- Born: August 6, 1941 Jamaica, Queens, U.S.
- Died: March 20, 2024 (aged 82) Pacific Palisades, Los Angeles, U.S.
- Education: Hofstra University
- Occupation: Casting director
- Years active: 1970s–2015
- Notable work: Spider-Man 2, Star Wars
- Spouse(s): George Drabek (died 2023)
- Children: 1

= Dianne Crittenden =

American casting director (1941–2024)

Dianne Crittenden (August 6, 1941 – March 20, 2024) was an American casting director.

== Early life and career ==
Crittenden was born in Jamaica, Queens on August 6, 1941. She graduated from Baldwin High School and Hofstra University.
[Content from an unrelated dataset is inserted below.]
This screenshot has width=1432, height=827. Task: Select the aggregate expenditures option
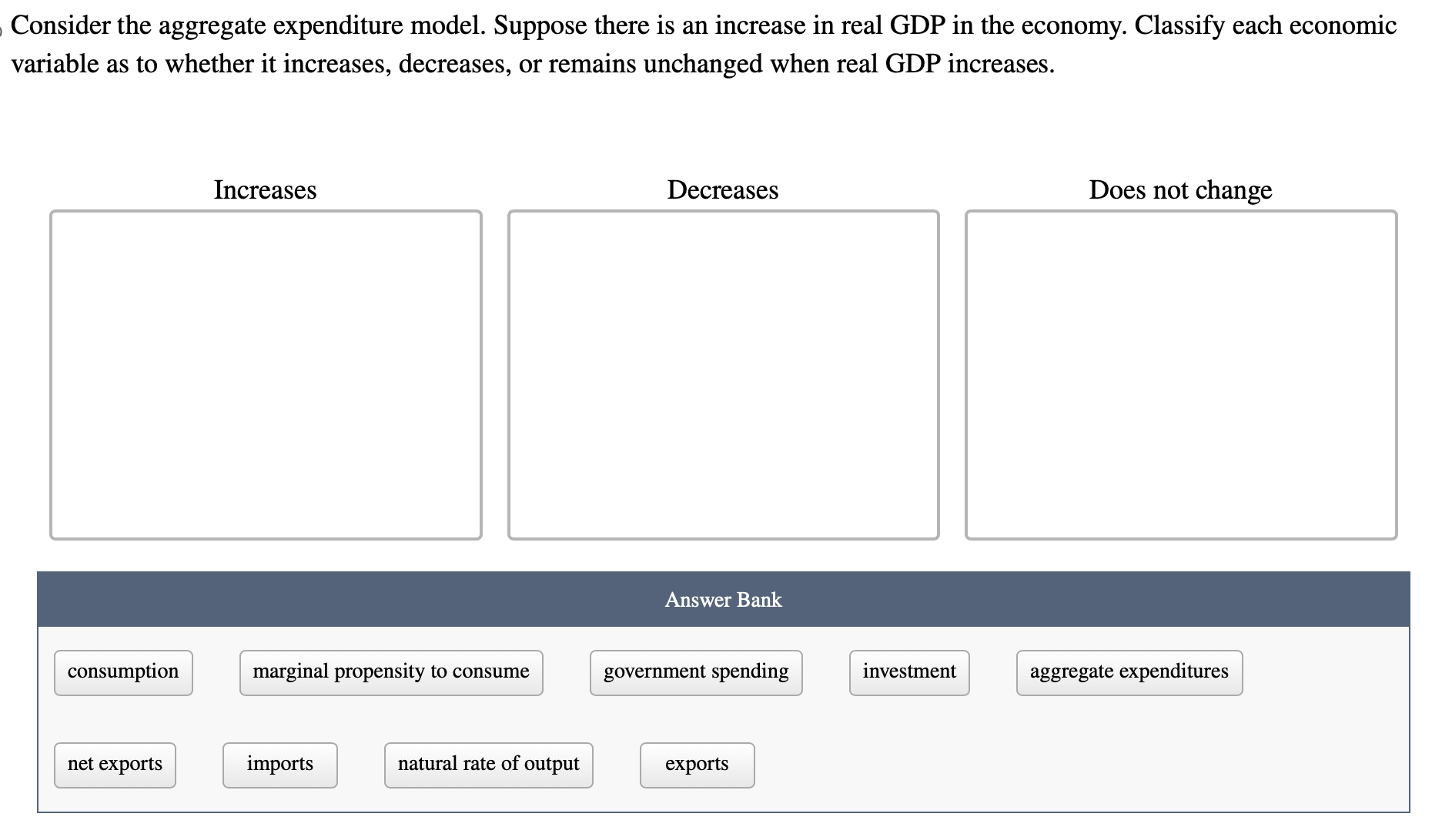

She started her career as an elementary school teacher. Collaborating with Howard Zieff, Crittenden ventured into film and television. She was his casting director for Hearts of the West (1975) and The Main Event (1979). Her casting career lasted more than forty years. Crittenden served as head of casting at Marble Arch Productions and Warner Bros. Crittenden's film credits include The In-Laws, Lucky Lady (1975), Going in Style (1979), Honeysuckle Rose (1980), On Golden Pond (1981), Monkey Shines (1988), Murphy’s Romance (1985), Stanley & Iris (1990), Thirteen Days (2000) and The World’s Fastest Indian (2005), The Mosquito Coast (1986), Green Card (1990), The Thin Red Line, On Golden Pond, Witness, Badlands, Oh! God, Howard the Duck, Wise Guys and Spiderman 2, along with Star Wars: Episode IV — A New Hope, Days of Heaven and Pretty Woman. Her television credits include The Awakening Land, Sybil and The New Dick Van Dyke Show. She was nominated for a CSA Artios Award for Witness. Crittenden also worked in casting in Harry and Tonto (1974), The Day of the Locust (1975) and A Star Is Born (1976). She also had bit roles in three films, including Crocodile Dundee II. Crittenden's final film credit as casting director was the Little Boy (2015).

== Personal life and death ==
Crittenden was married to George Drabek, who died in 2023. She had one stepdaughter. Crittenden died at her home in Pacific Palisades, Los Angeles on March 20, 2024, at age 82. She had suffered from cancer prior to her death.